(Task objective)
Retype the data exactly, so that every line matches the original.

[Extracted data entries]
• • •

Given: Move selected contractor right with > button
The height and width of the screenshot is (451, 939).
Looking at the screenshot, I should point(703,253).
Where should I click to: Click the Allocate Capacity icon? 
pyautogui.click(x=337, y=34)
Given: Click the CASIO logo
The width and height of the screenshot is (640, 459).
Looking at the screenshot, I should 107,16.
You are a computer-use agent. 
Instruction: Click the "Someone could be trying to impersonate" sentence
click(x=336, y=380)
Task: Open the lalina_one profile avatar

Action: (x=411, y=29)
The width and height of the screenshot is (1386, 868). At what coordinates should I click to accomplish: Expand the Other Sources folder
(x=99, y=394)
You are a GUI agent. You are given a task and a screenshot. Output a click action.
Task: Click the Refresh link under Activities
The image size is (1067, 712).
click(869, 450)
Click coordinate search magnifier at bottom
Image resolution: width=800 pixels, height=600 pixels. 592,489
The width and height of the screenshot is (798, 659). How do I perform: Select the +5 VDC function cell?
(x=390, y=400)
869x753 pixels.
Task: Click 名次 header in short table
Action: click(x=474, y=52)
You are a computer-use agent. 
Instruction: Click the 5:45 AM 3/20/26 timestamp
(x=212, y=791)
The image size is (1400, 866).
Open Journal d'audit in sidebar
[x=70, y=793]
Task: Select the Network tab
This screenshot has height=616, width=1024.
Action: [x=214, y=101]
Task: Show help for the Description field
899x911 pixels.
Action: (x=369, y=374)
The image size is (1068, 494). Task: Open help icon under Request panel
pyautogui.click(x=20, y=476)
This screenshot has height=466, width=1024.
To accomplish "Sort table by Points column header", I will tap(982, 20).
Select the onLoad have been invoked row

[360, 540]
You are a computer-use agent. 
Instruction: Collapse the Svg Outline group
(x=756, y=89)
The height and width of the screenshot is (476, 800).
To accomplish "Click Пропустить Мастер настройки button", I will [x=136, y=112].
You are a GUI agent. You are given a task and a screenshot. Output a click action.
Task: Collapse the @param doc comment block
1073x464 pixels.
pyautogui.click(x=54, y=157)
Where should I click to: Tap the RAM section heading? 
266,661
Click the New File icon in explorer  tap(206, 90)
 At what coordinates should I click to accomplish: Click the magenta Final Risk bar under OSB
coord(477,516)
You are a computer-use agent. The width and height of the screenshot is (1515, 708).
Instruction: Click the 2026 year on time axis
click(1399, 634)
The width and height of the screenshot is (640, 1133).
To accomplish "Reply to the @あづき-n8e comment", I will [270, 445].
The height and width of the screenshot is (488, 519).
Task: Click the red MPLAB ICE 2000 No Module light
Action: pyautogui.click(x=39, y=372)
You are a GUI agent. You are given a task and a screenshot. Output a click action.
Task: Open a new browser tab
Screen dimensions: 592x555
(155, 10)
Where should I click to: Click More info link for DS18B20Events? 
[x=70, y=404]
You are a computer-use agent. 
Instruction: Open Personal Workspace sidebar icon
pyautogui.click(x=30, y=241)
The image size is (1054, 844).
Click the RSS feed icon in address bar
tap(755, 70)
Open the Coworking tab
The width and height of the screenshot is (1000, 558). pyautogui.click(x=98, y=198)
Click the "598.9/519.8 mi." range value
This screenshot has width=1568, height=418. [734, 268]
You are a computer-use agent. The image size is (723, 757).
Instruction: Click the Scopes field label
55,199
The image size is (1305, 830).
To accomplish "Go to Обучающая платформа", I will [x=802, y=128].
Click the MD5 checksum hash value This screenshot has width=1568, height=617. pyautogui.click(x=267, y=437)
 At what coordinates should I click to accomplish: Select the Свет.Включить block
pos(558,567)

• • •

(Output)
Given: Move selected contractor right with > button
The height and width of the screenshot is (451, 939).
Looking at the screenshot, I should point(703,253).
Where should I click to: Click the Allocate Capacity icon? 
pyautogui.click(x=337, y=34)
Given: Click the CASIO logo
The width and height of the screenshot is (640, 459).
Looking at the screenshot, I should 107,16.
You are a computer-use agent. 
Instruction: Click the "Someone could be trying to impersonate" sentence
click(x=336, y=380)
Task: Open the lalina_one profile avatar

Action: (x=411, y=29)
The width and height of the screenshot is (1386, 868). At what coordinates should I click to accomplish: Expand the Other Sources folder
(x=99, y=394)
You are a GUI agent. You are given a task and a screenshot. Output a click action.
Task: Click the Refresh link under Activities
The image size is (1067, 712).
click(869, 450)
Click coordinate search magnifier at bottom
Image resolution: width=800 pixels, height=600 pixels. 592,489
The width and height of the screenshot is (798, 659). How do I perform: Select the +5 VDC function cell?
(x=390, y=400)
869x753 pixels.
Task: Click 名次 header in short table
Action: click(x=474, y=52)
You are a computer-use agent. 
Instruction: Click the 5:45 AM 3/20/26 timestamp
(x=212, y=791)
The image size is (1400, 866).
Open Journal d'audit in sidebar
[x=70, y=793]
Task: Select the Network tab
This screenshot has height=616, width=1024.
Action: [x=214, y=101]
Task: Show help for the Description field
899x911 pixels.
Action: (x=369, y=374)
The image size is (1068, 494). Task: Open help icon under Request panel
pyautogui.click(x=20, y=476)
This screenshot has height=466, width=1024.
To accomplish "Sort table by Points column header", I will tap(982, 20).
Select the onLoad have been invoked row

[360, 540]
You are a computer-use agent. 
Instruction: Collapse the Svg Outline group
(x=756, y=89)
The height and width of the screenshot is (476, 800).
To accomplish "Click Пропустить Мастер настройки button", I will [x=136, y=112].
You are a GUI agent. You are given a task and a screenshot. Output a click action.
Task: Collapse the @param doc comment block
1073x464 pixels.
pyautogui.click(x=54, y=157)
Where should I click to: Tap the RAM section heading? 
266,661
Click the New File icon in explorer  tap(206, 90)
 At what coordinates should I click to accomplish: Click the magenta Final Risk bar under OSB
coord(477,516)
You are a computer-use agent. The width and height of the screenshot is (1515, 708).
Instruction: Click the 2026 year on time axis
click(1399, 634)
The width and height of the screenshot is (640, 1133).
To accomplish "Reply to the @あづき-n8e comment", I will [270, 445].
The height and width of the screenshot is (488, 519).
Task: Click the red MPLAB ICE 2000 No Module light
Action: pyautogui.click(x=39, y=372)
You are a GUI agent. You are given a task and a screenshot. Output a click action.
Task: Open a new browser tab
Screen dimensions: 592x555
(155, 10)
Where should I click to: Click More info link for DS18B20Events? 
[x=70, y=404]
You are a computer-use agent. 
Instruction: Open Personal Workspace sidebar icon
pyautogui.click(x=30, y=241)
The image size is (1054, 844).
Click the RSS feed icon in address bar
tap(755, 70)
Open the Coworking tab
The width and height of the screenshot is (1000, 558). pyautogui.click(x=98, y=198)
Click the "598.9/519.8 mi." range value
This screenshot has width=1568, height=418. [734, 268]
You are a computer-use agent. The image size is (723, 757).
Instruction: Click the Scopes field label
55,199
The image size is (1305, 830).
To accomplish "Go to Обучающая платформа", I will [x=802, y=128].
Click the MD5 checksum hash value This screenshot has width=1568, height=617. pyautogui.click(x=267, y=437)
 At what coordinates should I click to accomplish: Select the Свет.Включить block
pos(558,567)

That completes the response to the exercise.